Dengan tenang aku mulai berjalan menuju rumahku untuk melihat apa yang terjadi dan apa yang harus kulakukan dengan situasi ini. Sepanjang jalan aku berpikir keras mengenai keadaan saat ini karena ini merupakan hal yang tidak masuk akal bagiku hingga tanpa sadar aku sudah sampai di depan rumahku, namun bukannya terkejut dengan situasi saat ini aku lebih terkejut dengan pemandangan yang ada di depanku.
"Hahaha, kali ini mimpi apa lagi." Aku mulai tertawa secara paksa melihat orang-orang di hadapanku.
Bagaimana tidak? mereka adalah aku dan kedua orang tua ku.
"Apa yang terjadi saat ini? apakah ini bukan duniaku?" gumamku.
Aku mengetahui dengan jelas bahwa tubuhku saat ini tidak dapat terlihat oleh mereka dan berbentuk seperti bayangan sehingga aku hanya bisa memperhatikan mereka saja.
"Hati-hati di jalan Lana dan Ayah." Ucap Ibuku setelah salim kepada Ayah.
"Kami berangkat dulu ya Ibu." Anak kecil di dalam dunia itu yang merupakan aku sedang melambaikan tangannya sebagai tanda perpisahan kepada sang Ibu, ia mulai memeluk perut Ayahnya sebagai tanda bahwa ia sudah siap untuk berangkat.
Mengetahui hal itu sang Ayah segera melajukan motornya untuk mengantarkan sang anak.

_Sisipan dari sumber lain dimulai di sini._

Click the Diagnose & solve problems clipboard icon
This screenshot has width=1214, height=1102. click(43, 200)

Mengejutkan, aku tidak percaya dalam dunia ini seorang 'aku' bisa hidup dengan bahagia dan harmonis bersama kedua orang tuanya, hal yang selalu aku impikan dan inginkan terjadi secara nyata pada diriku di dunia lain. Pernah sekali aku merasa kesulitan ketika tidak ada orang yang mengantar dan menjemputku saat sekolah dan yang kuharapkan untuk itu adalah kedatangan Ayahku.

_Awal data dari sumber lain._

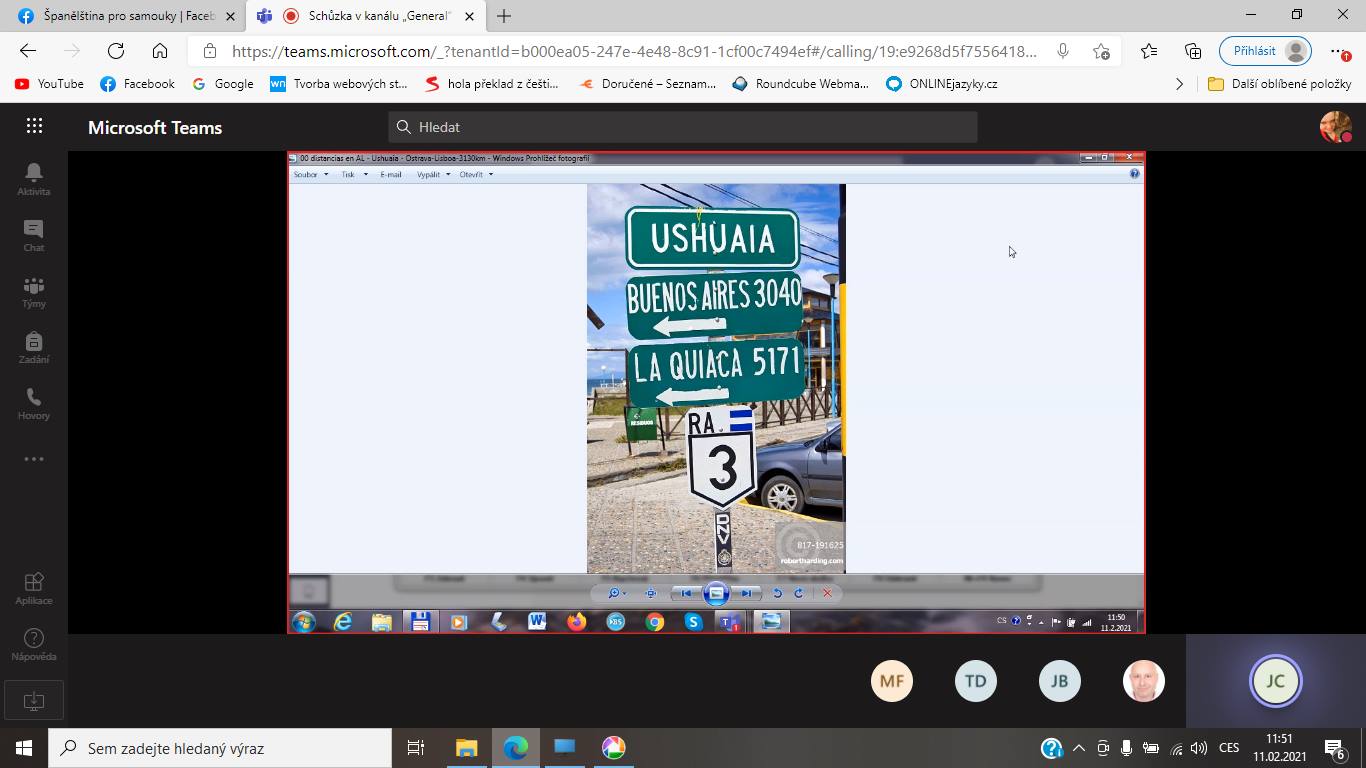The width and height of the screenshot is (1366, 768).
Task: Click the Přihlásit sign-in button
Action: coord(1265,51)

Kupikir aku tidak lagi butuh kehadirannya, namun jauh di lubuk hatiku yang paling dalam aku menginginkan itu sama seperti ketika anak-anak lain bisa mendapatkannya, hanya karena sudah terbiasa dengan hal tersebut dan tidak pernah menangis aku mulai merasa bahwa aku bisa melakukan semuanya tanpa perlu membebani orang tuaku. Rupanya aku masih butuh peran seorang Ayah untuk menanyakan dan memperhatikan kondisiku serta seorang Ibu yang bisa merawatku ketika sakit.
Aku merindukannya. Aku merindukan waktu dimana aku dan Ayahku masih bisa berbincang secara normal, aku merindukan waktu ketika kita bisa tertawa bersama, aku merindukan Ayah yang selalu membawaku ketika jalan-jalan menyusuri kota, aku merindukan Ayah yang selalu mengajakku ke suatu tempat dan membawakan beberapa makanan setiap ia pulang kerja, aku merindukan masa dimana kita sering berolahraga dan bermain bulu tangkis bersama, aku merindukan semua waktu bahagia yang telah kita lakukan. Aku benar-benar menahan semua perasaan ini sendirian selama ini.
Seolah waktu yang kumiliki sudah habis, aku berganti tempat dan sedang berada di kamarku sendiri, entah peristiwa mengharukan apa yang akan kusaksikan kali ini.